So the uncorking*–after a period of time in back-of-the-cabinet confinement that I don’t care to disclose at this juncture--of my tamarind concentrate has led to a massive fixation on the sour sweet flavor, and, consequently, all foods even anywhere approaching the classification of Asian.
There was the Tamarind Glazed Mahi Mahi inspired by this recipe—although I used it as a marinade because once I made the actual glaze it was a bit of a salt bomb—
–accompanied by the Health magazine recipe for Roasted Vegetables in Miso Vinaigrette (To which I wanted to add tamarind , but restrained myself. This time.)
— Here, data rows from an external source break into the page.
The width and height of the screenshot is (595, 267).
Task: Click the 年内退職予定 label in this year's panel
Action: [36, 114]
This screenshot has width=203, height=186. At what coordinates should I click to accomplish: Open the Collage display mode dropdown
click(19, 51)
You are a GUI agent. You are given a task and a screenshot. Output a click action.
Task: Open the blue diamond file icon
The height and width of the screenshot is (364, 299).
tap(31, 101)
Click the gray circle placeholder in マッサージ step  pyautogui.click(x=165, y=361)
And, of course, the shredded local brussels sprouts in an ginger orange tamarind broth that turned out even better than I guessed.*
Inspired by this recipe for Phat Thai, specifically the Tamarind Sauce, I visited my good friend Mr. Chen (who, in addition to providing the Chinese take-out shown above, has a small little Asian market in his purveyance) for a giant bottle of fish sauce, a heap of bean sprouts, and some fresh cilantro.
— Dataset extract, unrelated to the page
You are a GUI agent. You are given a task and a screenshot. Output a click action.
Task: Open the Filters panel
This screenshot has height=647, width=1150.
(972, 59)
And even I can’t believe how
terrifically Thai-rifically I managed to convey the flavor of Pad Thai into a broth.
The broth is the star, and a vehicle for perhaps anything you would like. I stuck with bean sprouts because
that’s what I had for simplicity’s sake, but shrimp or tofu would also be amazing.
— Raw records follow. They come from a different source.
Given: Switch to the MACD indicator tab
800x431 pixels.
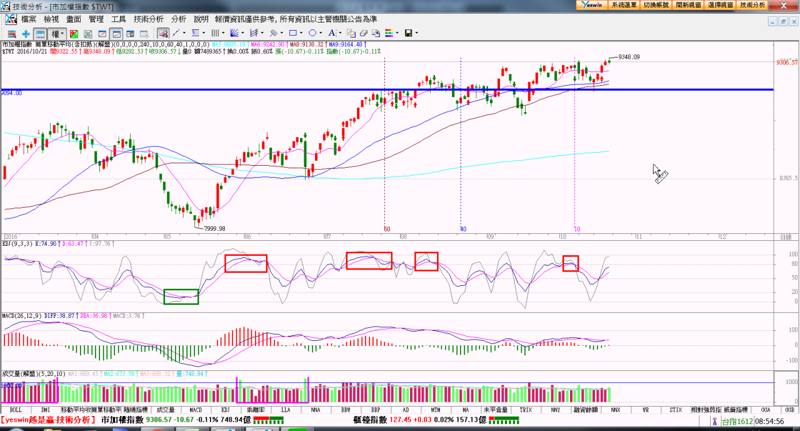Looking at the screenshot, I should (196, 410).
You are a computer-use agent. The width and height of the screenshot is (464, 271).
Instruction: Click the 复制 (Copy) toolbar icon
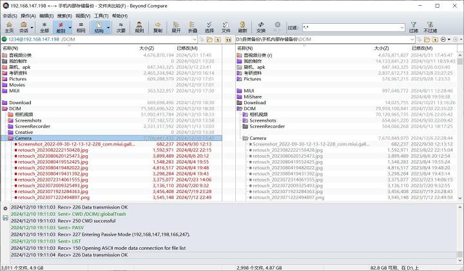pyautogui.click(x=158, y=27)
Perhaps I should be embarrassed by the quantity I can consume in one sitting.
But I’m really, really, not.
Pad Thai Broth with Bean Sprouts
- 1 cup very finely chopped onion*
- 2-3 Tbsp. very finely chopped fresh ginger (about 2″ from a fresh piece)*
- 1 giant clove of garlic, minced*
- 8 cups water
- 1/4 cup rice vinegar
- 3 Tbsp. tamarind concentrate
- 2 Tbsp. brown sugar
- 2 Tbsp. peanut flour (or 1 Tbsp. peanut butter)
- 2-3 tsp. chili paste (sambal oolek)
- 4-5 cups fresh bean sprouts, coarsely chopped
- 2-3 Tbsp. fresh lime juice
- 1/3 cup chopped fresh cilantro
- tofu, shrimp, or other protein of your choice (optional)
- peanuts, fresh cilantro, scallions, for garnish (optional)
*I put the onion, garlic, and ginger into my mini-chopper for a SUPER fine chop, which I recommend.
- Saute onion, garlic, and ginger in a bit of vegetable oil over medium heat in a large stock or soup pot.
- Once beginning to soften and become fragrant, add water.
- Stir in vinegar, tamarind, sugar, peanut flour (or butter), and chili paste.
- Bring to a boil.
- Reduce heat and simmer for at least 10 minutes to help flavors develop.
- Stir in cilantro and bean sprouts. Cook until softened.
- Just before serving, add lime juice and optional garnishes.
Note: I think this would taste great with tofu or shrimp, which could be added after the bean sprouts.